> _ABOUT THIS TASK_
Your answer should consist only of the lines from the line containing "Click the $5,952,386,475 market cap value" through the last line below, each repeated exactly.

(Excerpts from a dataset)
- - - -

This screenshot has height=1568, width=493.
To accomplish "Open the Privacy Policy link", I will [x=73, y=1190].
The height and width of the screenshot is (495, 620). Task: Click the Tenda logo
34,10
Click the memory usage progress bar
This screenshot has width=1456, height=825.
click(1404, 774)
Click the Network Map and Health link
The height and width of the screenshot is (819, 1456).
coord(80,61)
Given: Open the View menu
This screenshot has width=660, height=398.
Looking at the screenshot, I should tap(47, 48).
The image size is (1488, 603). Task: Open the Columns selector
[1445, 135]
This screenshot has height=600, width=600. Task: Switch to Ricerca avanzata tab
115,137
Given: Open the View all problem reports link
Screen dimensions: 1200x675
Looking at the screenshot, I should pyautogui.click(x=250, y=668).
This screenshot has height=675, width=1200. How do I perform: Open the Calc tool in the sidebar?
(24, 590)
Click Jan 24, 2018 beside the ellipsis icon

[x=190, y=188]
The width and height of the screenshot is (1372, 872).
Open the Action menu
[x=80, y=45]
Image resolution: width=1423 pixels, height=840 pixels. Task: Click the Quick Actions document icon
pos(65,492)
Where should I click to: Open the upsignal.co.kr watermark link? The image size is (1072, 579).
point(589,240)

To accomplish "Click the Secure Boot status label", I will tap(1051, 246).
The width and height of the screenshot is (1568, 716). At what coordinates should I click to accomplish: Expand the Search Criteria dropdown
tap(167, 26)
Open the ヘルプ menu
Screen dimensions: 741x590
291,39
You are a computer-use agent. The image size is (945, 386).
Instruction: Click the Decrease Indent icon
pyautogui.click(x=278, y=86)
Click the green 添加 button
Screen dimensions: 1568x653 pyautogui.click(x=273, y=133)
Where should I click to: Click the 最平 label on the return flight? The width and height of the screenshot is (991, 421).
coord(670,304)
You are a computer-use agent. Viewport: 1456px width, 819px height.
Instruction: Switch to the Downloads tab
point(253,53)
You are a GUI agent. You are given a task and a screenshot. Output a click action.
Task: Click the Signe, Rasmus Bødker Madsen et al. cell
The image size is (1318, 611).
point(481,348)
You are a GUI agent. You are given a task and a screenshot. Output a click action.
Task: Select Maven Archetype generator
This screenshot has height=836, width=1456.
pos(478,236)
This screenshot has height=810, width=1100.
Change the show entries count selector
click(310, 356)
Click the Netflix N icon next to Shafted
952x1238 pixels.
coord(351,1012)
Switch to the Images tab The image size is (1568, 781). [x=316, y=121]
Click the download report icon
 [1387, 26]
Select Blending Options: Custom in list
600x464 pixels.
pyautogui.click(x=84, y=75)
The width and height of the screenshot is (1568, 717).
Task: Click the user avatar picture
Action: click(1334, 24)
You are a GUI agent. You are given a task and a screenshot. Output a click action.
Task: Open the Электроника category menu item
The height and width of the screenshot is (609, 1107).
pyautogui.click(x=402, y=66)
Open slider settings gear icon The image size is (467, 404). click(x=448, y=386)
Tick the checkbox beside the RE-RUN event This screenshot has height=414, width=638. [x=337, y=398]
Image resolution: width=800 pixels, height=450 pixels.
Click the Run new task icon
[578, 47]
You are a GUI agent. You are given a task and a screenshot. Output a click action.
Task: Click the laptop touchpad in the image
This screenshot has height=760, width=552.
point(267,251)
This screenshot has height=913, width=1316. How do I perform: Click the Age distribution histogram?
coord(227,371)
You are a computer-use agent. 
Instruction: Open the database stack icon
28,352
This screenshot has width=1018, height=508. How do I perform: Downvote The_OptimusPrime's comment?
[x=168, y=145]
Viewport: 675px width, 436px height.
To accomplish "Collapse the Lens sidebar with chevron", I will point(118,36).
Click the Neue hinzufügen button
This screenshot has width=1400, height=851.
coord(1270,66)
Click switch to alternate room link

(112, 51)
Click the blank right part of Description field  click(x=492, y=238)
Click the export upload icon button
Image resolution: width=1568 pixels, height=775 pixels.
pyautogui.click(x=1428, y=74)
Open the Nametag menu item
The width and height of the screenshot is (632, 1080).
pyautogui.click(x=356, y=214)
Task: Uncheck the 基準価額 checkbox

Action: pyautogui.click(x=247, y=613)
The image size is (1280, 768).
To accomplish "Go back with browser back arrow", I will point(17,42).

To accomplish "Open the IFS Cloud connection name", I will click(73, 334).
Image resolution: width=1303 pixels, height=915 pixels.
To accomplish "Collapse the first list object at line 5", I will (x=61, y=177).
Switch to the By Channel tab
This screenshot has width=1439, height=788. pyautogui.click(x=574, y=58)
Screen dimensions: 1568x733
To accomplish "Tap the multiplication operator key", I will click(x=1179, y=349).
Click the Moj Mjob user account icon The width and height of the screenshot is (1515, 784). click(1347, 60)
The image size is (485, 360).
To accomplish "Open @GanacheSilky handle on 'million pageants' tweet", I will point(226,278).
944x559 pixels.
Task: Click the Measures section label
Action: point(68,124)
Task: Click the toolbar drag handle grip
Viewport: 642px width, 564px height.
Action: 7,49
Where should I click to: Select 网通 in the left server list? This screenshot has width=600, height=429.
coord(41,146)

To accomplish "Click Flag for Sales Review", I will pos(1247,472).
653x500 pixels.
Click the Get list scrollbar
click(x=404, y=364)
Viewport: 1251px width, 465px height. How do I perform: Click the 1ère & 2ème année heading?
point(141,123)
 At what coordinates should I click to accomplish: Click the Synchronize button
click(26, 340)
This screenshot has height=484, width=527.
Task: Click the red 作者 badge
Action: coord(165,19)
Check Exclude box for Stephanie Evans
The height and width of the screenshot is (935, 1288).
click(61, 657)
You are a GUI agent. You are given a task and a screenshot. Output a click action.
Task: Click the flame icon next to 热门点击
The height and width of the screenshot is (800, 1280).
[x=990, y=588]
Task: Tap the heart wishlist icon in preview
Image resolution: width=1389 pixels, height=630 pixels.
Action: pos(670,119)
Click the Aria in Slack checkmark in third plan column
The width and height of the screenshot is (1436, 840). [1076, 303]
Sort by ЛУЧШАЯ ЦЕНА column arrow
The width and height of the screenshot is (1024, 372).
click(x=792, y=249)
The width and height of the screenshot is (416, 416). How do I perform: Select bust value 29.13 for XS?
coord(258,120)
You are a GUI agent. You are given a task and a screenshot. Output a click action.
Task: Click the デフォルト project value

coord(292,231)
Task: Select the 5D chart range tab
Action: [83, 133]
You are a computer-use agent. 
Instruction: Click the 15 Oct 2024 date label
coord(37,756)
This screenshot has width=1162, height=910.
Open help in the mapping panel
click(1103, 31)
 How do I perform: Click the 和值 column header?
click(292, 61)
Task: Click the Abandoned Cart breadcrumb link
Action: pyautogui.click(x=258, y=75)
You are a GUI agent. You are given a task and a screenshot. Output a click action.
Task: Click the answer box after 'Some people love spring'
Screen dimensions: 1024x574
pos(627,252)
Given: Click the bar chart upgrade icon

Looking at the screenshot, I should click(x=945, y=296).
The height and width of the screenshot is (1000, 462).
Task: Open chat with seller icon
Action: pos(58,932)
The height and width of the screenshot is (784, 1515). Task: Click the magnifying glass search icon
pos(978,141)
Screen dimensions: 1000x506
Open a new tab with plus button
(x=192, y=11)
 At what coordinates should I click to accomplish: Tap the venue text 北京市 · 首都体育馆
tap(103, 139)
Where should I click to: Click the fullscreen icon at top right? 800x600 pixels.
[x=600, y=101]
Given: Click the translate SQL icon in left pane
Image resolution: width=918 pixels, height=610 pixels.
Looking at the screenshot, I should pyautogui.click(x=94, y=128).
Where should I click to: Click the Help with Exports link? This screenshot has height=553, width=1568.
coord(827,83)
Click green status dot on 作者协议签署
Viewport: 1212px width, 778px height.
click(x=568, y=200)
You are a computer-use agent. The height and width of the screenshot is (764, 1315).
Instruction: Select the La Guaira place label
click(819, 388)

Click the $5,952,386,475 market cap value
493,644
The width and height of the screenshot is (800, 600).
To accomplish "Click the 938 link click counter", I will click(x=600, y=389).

- - - -

> _RESULT OF THE TASK_
Click the $5,952,386,475 market cap value
493,644
The width and height of the screenshot is (800, 600).
To accomplish "Click the 938 link click counter", I will click(x=600, y=389).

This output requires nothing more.